Kaymer was way more gracious in triumph than some in the galleries were when asked about the pressure he’s dealt with the past month battling popular young Yanks Fowler and Spieth – much less a Georgia Bulldog on his third heart.
“It’s a lot, especially if you play on a different continent,” Kaymer said. “But, again, at the Players, the fans are very fair, and the same here this week. So I’m playing with Rickie today, I knew it was going to be very difficult. He’s a very aggressive player, and he can make a lot of birdies if he wants to. But overall it was a very nice week. Very nice day. And again, a lot of credit to the fans and spectators because it was very fair to play.”
I get it. American fans crave drama and home cooking. A second consecutive major devoid of a nail-biting plot down the back nine on Sunday doesn’t move the needle for everyone.
But history should. This week saw the coronation of a new Hall of Fame golf superstar. What more do you want from this guy?
He’s the first continental European to win the U.S. Open, joining McIlroy as the only current player under 30 with multiple major titles. Those two and Bubba Watson are the only players younger than Tiger to win two.
He won the so-called “fifth major” last month in clutch fashion at Sawgrass.
He won a World Golf Championship event and finished runner-up in a WGC Match Play.
He drained the clinching putt in the 2012 Ryder Cup Matches that capped the greatest comeback on foreign soil.
He is one of 17 players to ever ascend to the No. 1 ranking in the world.
He shot 59 in a pro event at age 21. He’s won 13 events on four continents.
Kaymer is the seventh player in history to lead a U.S. Open wire-to-wire, matching the feat last achieved by McIlroy in his 2011 rout at soggy Congressional. On a course with margins as thin as Pinehurst, his three under-par rounds impressed McIlroy.
“To do what he’s doing is – I think it’s nearly more impressive than what I did at Congressional,” he said.
If fans believe Kaymer fits some dour German stereotype, they’re wrong. He is pleasant and funny in his own way. Asked if he would pay to come back and play a course as tough as Pinehurst, he shot back, “I hope I can play for free now.”
He’s also thoughtful and respectful. On Saturday, when he couldn’t understand a ruling explanation from USGA president Tom O’Toole, he shrugged it off, accepted a penalty and made an all-world bogey that illustrated how in control he was under the gun.
Asked what he didn’t understand about O’Toole’s explanation, Kaymer said he didn’t understand the word “erosion.”
You try plying your trade in Germany and see if you can sprechen all sie Deutsch.
Most of all, Kaymer is gifted. Winning his first major at 25 and dealing with the attention of rising to No. 1 overwhelmed him. He made swings changes and lost his confidence and fell as low as 63rd in the world before this year’s Masters.
Now he’s back up to No. 11 and a staple in the conversation of next-generation superstars as the Woods-Mickelson era grows older.

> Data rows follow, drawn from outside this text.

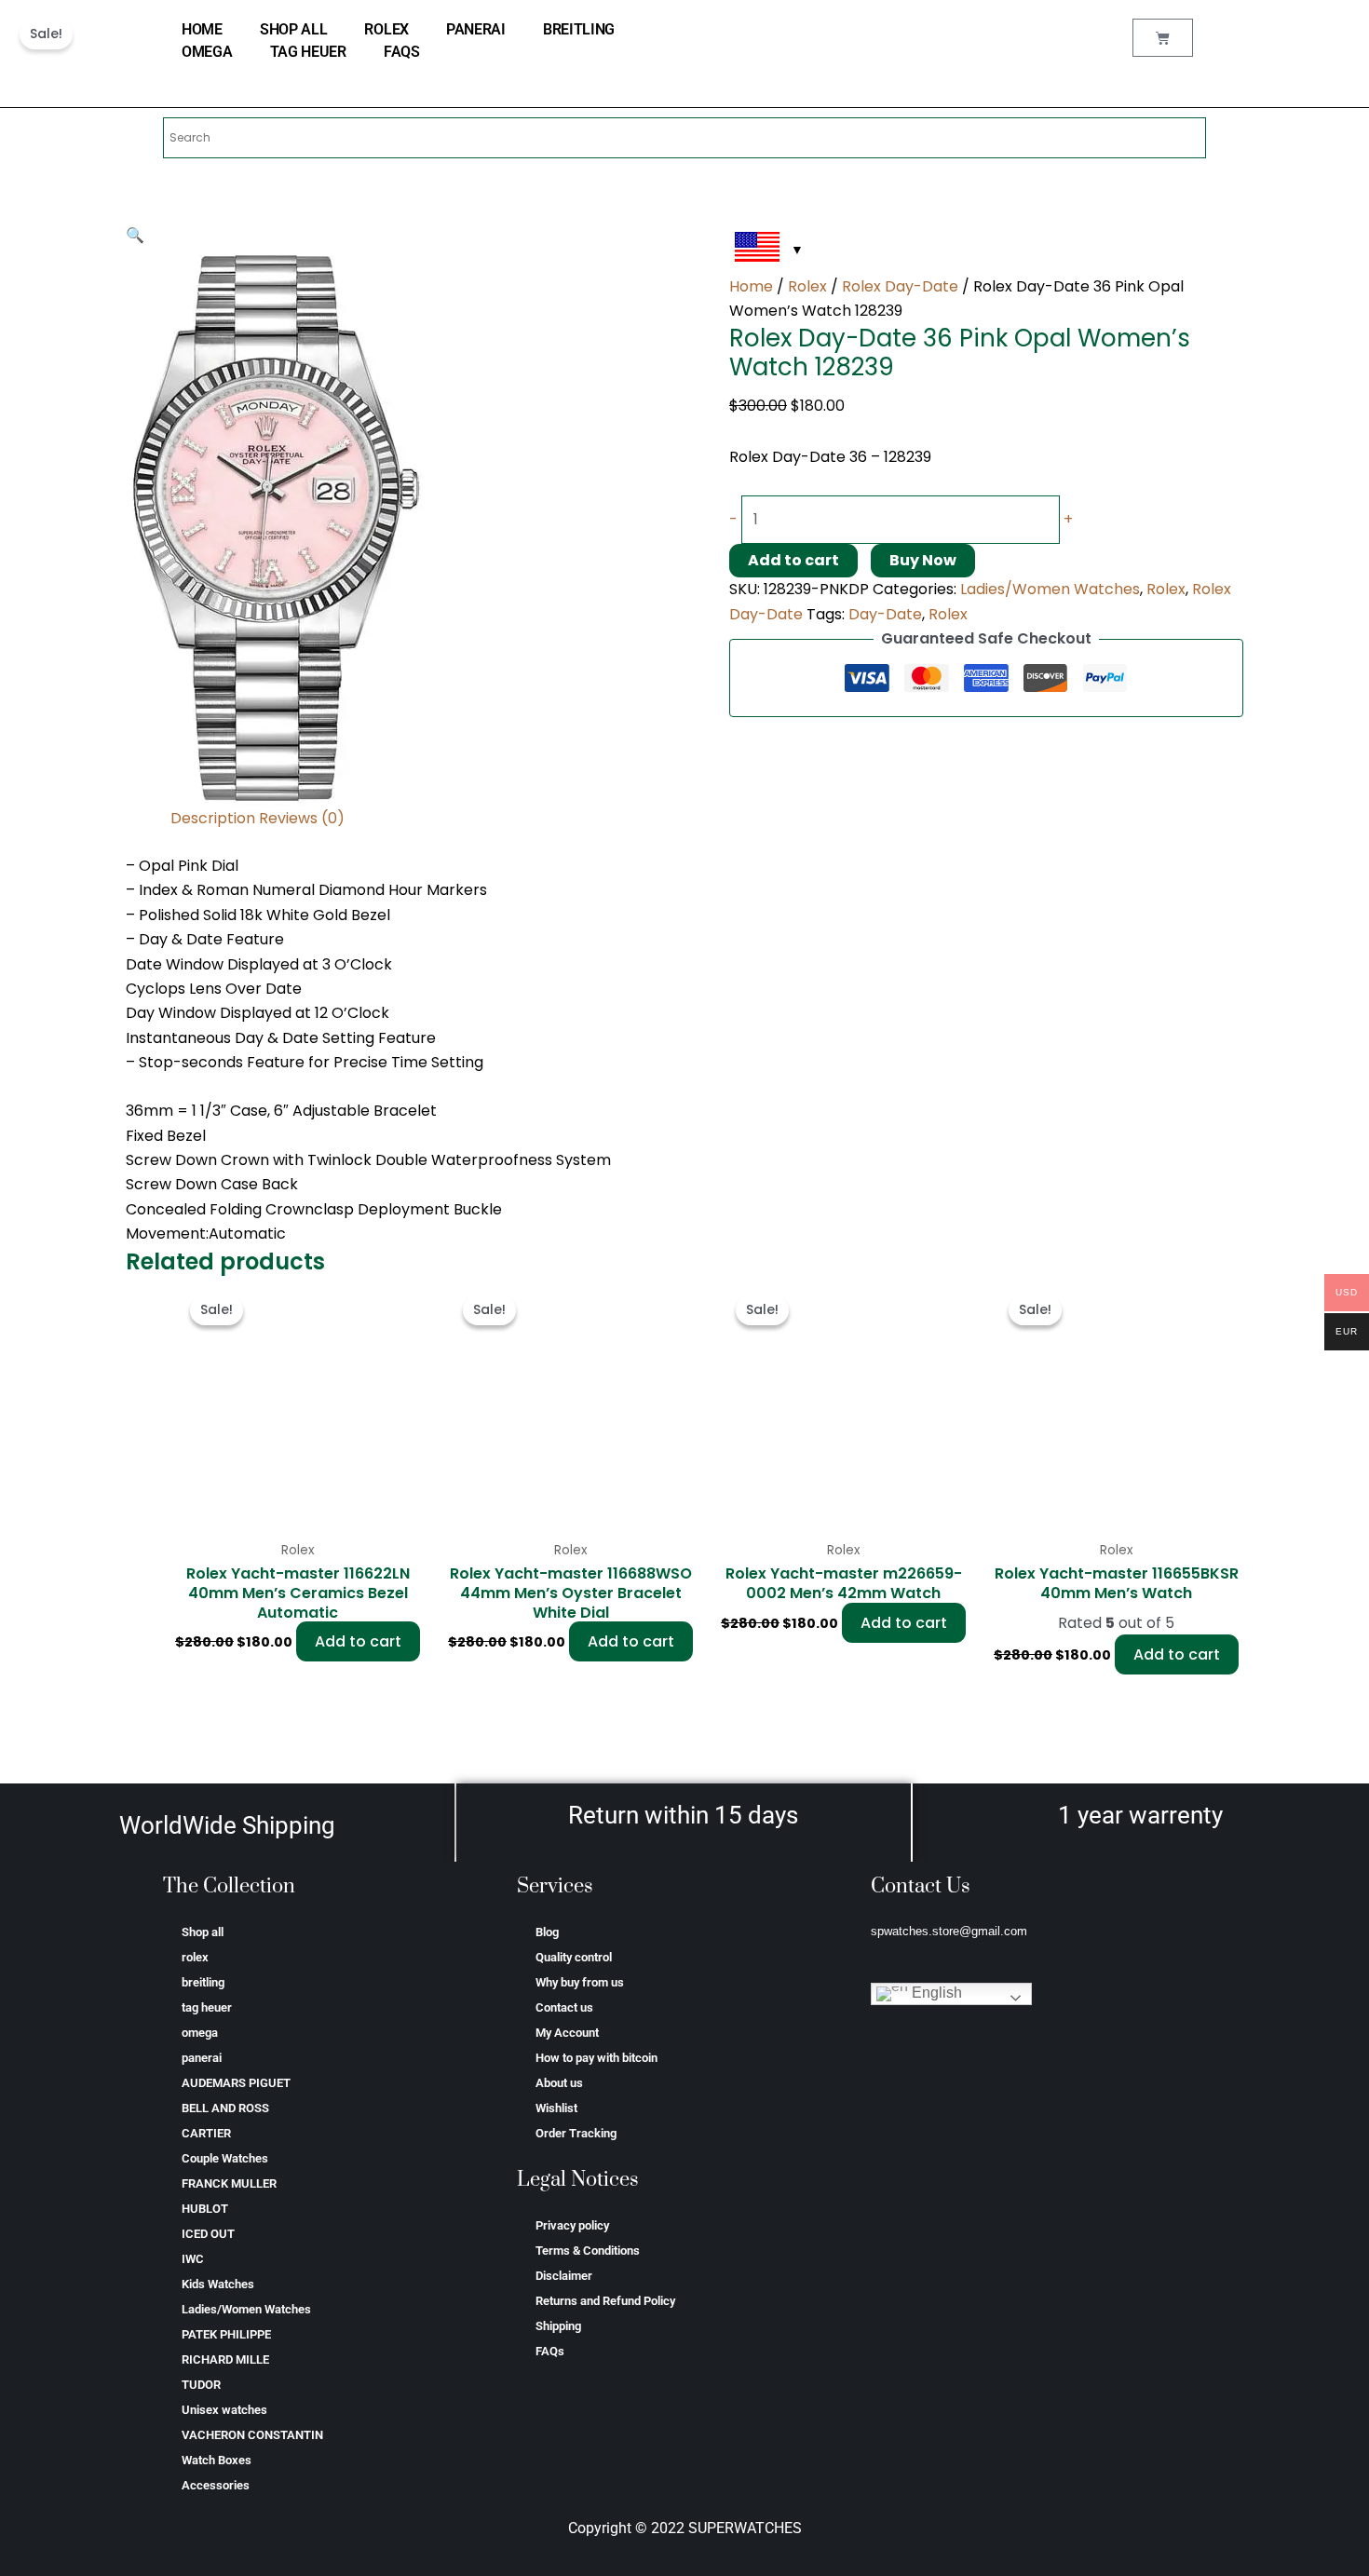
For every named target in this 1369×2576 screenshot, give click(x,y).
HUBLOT (205, 2209)
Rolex (807, 286)
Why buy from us (579, 1982)
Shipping (558, 2326)
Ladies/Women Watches (1050, 589)
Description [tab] (212, 818)
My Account (567, 2033)
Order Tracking (576, 2133)
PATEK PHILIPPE (226, 2334)
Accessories (216, 2485)
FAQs (402, 52)
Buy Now (922, 560)
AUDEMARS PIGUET (236, 2083)
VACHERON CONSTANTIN (252, 2435)
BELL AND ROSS (225, 2108)
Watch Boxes (216, 2460)
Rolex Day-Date (900, 286)
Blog (547, 1932)
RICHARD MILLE (225, 2359)
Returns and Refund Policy (605, 2301)
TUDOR (201, 2385)
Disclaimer (563, 2276)
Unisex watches (224, 2410)
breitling (579, 29)
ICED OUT (208, 2234)
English (935, 1993)
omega (207, 52)
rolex (386, 29)
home (202, 29)
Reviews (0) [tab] (302, 818)
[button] (135, 235)
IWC (193, 2259)
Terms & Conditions (587, 2250)
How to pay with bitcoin (596, 2058)
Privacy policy (572, 2225)
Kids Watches (218, 2284)
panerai (476, 29)
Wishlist (556, 2108)
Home (751, 286)
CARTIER (206, 2133)
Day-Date (885, 614)
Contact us (564, 2007)
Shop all (294, 29)
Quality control (573, 1957)
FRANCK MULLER (229, 2183)
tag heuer (308, 52)
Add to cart (793, 560)
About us (559, 2083)
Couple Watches (225, 2158)
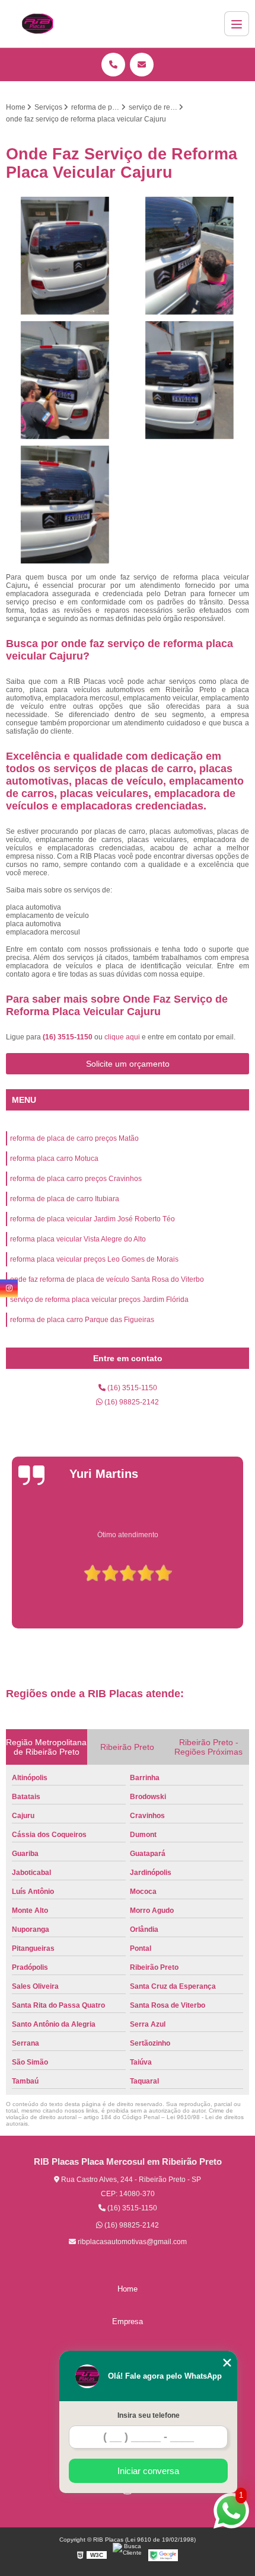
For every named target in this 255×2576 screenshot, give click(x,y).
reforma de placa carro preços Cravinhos (76, 1179)
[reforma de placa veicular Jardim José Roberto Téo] (189, 380)
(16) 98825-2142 (131, 1402)
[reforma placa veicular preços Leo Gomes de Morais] (65, 380)
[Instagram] (9, 1288)
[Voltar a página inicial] (37, 24)
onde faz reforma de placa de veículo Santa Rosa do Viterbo (107, 1279)
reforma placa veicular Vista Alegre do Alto (78, 1239)
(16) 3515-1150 (68, 1037)
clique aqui (122, 1037)
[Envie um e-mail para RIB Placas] (142, 64)
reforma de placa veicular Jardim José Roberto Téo (92, 1219)
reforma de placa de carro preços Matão (74, 1138)
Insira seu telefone (148, 2415)
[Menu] (236, 23)
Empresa (127, 2321)
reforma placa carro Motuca (54, 1158)
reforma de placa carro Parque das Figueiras (82, 1320)
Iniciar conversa (148, 2471)
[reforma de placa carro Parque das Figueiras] (65, 256)
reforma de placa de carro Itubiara (64, 1199)
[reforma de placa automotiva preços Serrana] (189, 256)
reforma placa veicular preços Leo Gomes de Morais (94, 1259)
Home (127, 2288)
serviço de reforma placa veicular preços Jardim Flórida (99, 1299)
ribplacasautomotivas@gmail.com (131, 2242)
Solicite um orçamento (128, 1063)
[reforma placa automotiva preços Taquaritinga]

“Some people, especially when I went through that low, called me the one-hit wonder and those things,” he said. “So it’s quite nice proof, even though I don’t feel like I need to prove a lot of people, but somehow it’s quite satisfying to have two under your belt. And I’m only 29 years old, so I hope I have another few years ahead of me.”
Get used to Kaymer, because he’s a big part of the big picture in golf.